Sentiment analysis with machine learning

by | Nov 6, 2019 | AI

When developing a new technology, it really helps if you are also a user of that new tech. This has been an approach of Red Hat around artificial intelligence and machine learning — develop openly on one hand, exchanging knowledge across the organization to use the same tools in the other hand to work on interesting business problems. All while keeping a two-way exchange to and from the open source commons.

This is the sort of left-hand/right-hand move that data scientist Oindrilla Chatterjee began using as part of a project she originally started during an internship, then later in a full-time role at Red Hat. Chatterjee and her team are looking at how to do sentiment analysis using machine learning on a dataset consisting of customer and partner surveys regarding a service offering.

The challenge, though, was how to do natural language sentiment analysis on a relatively small dataset. The extra effort could be worth it — it’s an interesting problem to solve and build software for, and the answers provided could be useful to Red Hat and its customers.

When starting, the first approach Chaterjee and the team took was to stack together several open source natural language processing (NLP) tools: Stanford Core NLP, Vader Sentiment Process, and TextBlob. The initial runs, though, were disappointing in terms of performance and ability to work with Red Hat-specific terms.

Seeking to improve results, Chaterjee’s team looked at how the tools were stacked. Where they started originally with a voting scheme, they moved on to building a weighted average of the three models, taking this model-stacking approach. This did show some improvements.

As part of this, they introduced a quantity of context-specific tools into Vader, adding value into this lexicon approach, essentially retraining the model with Red Hat-specific terms.

As the quality of results seemed to be plateauing, the team began looking for a single service rather than gluing together three different approaches. This involved exploring deep learning techniques.

The first prototype for this new deep learning-based approach involved using a recurrent neural network (RNN) with long short-term memory (LSTM) units. This prototype provided better results than the previous three off-the-shelf libraries, although a lot of training time was needed.

From there, they looked at other deep-learning models and found transfer learning, a technique more commonly explored in image processing and similar models. In the transfer learning method, a model developed for one task is reused to seed a model for a different task.

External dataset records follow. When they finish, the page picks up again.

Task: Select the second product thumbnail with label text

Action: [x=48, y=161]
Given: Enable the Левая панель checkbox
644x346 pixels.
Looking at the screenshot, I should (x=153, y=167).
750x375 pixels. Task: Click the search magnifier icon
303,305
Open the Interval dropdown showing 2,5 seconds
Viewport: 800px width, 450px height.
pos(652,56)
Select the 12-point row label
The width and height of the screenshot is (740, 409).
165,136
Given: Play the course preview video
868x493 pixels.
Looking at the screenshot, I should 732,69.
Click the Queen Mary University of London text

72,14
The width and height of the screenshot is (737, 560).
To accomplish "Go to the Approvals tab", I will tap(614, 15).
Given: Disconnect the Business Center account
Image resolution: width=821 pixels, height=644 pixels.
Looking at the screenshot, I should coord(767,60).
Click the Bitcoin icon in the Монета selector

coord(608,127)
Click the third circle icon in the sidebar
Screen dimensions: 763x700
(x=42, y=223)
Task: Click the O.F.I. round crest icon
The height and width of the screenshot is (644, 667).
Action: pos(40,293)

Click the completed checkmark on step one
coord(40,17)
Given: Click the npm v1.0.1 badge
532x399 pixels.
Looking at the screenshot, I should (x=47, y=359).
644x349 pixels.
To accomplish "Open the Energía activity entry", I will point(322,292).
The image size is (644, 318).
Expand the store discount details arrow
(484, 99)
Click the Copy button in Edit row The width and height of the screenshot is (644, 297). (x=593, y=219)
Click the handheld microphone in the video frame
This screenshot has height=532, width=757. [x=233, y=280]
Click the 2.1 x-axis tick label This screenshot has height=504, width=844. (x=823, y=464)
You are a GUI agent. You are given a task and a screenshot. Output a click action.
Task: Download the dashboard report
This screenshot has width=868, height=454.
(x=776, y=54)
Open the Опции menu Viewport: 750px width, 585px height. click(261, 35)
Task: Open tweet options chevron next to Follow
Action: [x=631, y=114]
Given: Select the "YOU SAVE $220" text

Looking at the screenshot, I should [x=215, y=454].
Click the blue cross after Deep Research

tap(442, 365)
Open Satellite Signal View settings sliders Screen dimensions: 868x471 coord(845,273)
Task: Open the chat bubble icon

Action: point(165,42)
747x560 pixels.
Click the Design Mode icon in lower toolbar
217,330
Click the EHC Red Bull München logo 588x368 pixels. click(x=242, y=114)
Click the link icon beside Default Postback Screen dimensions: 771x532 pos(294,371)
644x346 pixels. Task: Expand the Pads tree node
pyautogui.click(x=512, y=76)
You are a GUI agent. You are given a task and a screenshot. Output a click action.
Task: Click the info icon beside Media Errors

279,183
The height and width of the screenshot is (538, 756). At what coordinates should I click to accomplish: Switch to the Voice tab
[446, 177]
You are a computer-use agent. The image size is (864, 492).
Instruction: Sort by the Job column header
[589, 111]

In this technique, you take a model or service that has been trained on a particular type of data and is known to do a good job of identifying that type of data. The model is then used without retraining, working to identify the new kind of data needed. This approach saves computational time and resources.

The team began with a paper from Google called BERT for “bidirectional encoder representation from transformers.” The BERT approach is to train a language model bidirectionally from unannotated text and huge Wikipedia datasets. Using the approach, Chatterjee and the team had a channelized, fine-tuning step on the same pretrained model, requiring less data in this step than in the first unsupervised learning step.

Performing better than previous prototypes — up to 12 times faster — the BERT-based approach used much less computationally expensive training time. This approach could leverage the GPU infrastructure to be more parallel than the RNN/LSTMs approach, which is more sequential, capturing temporal dependencies in the text.

Finally, they introduced a feedback loop into the system. This begins with a machine learning service drawing predictions of the text, and noting where performance was better with certain types of data. Human checkers then mark and correct to help create a dataset that is human-influenced before being put back into the unsupervised learning cycle.

The feedback loop approach would improve the model’s accuracy through using the human as an agent so the model can learn context-specific data better and more efficiently.

This human-assisted learning can be done in the context of users of the service building the model by incorporating feedback on the model’s performance back into the retraining step. The team is looking forward to getting this feedback in the near future as the system interacts with actual users.

Taken all together, the overall approach was built-up via research and trials, and allowed the team to work from a relatively small dataset to refine a lexicon and model over several tool iterations. The result is a tool that may be very useful at extracting more meaningful sentiment analysis from survey data.